If you have a larger space, you may want to turn just one area of your garden into a zen garden, or create a larger landscape incorporating the Japanese aesthetic. Whilst zen gardens are traditionally dry, don't be afraid to incorporate water if you want to and have the space to do so.

For smaller gardens, you can replace the lawn with a weed control fabric and white sand or small pebbles, to create a clean canvas for crafting your relaxation space. Using small clusters of foliage and an interesting rock formation over raked pebbles may be all you need to begin with.

Zen garden design ideaimage © Agathe

Choose your points of interest

Identify a few main, natural features you’d like to incorporate. Japanese gardens typically focus on using natural elements such as rocks, tree trunks, sand and pebbles to represent profound, awe-inspiring landscapes such as mountains, rivers and forests. Don't go overboard, the key to a successful zen garden is minimalism and simplicity.

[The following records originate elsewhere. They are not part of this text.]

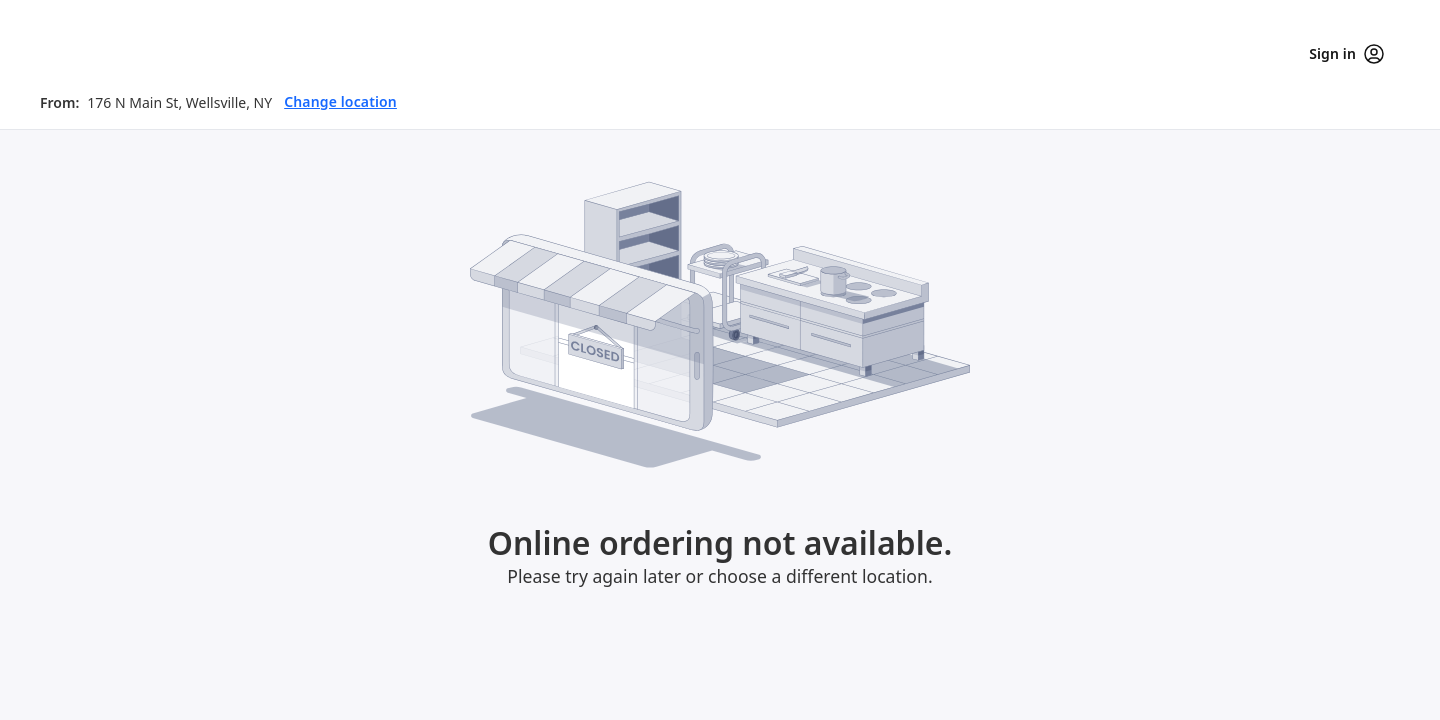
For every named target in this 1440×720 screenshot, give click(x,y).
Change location (340, 101)
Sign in (1346, 54)
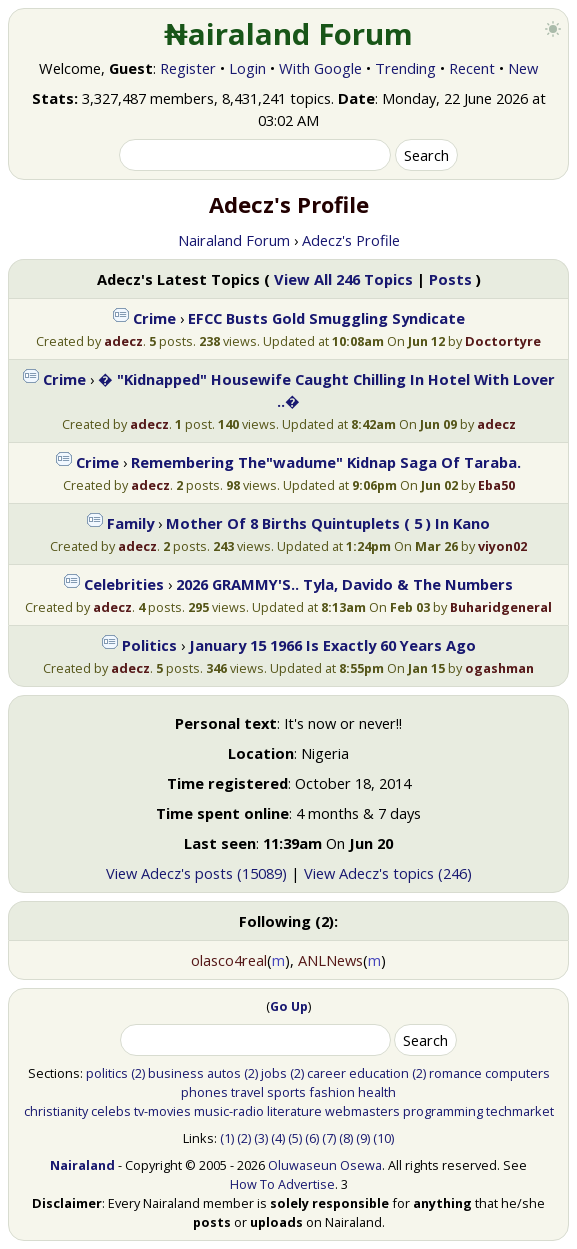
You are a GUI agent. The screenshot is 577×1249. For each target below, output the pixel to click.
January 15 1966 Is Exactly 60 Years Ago (332, 645)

A simple stepping stone pathway using irregular rocks is a perfect way to add mystery and encourage movement in your zen garden. A simple yet elegant bench made of tree trunks becomes a peaceful resting place. Many elements in zen gardens represent the timeless charm of nature around us, with moss covered boulders, sand paths and large rocks being popular.

Celebrate natural irregularity

Any features you create should be creative but natural, to stay within the bounds of simplicity and cleanliness. Avoid bright colours and bold, pretentious statements, opting for natural tones and elements instead. It is fitting with the principles of a zen garden to arrange objects asymmetrically and in odd numbers. This displays beauty in irregularity, and creates an intriguing and mesmerising space. 

With year-round appeal and minimal maintenance, zen gardens are great for those who struggle with gardening but still want to be able to enjoy their outdoor spaces. With a little creativity, you too can create a peaceful and calming aesthetic in your garden to help melt away the stresses of the day.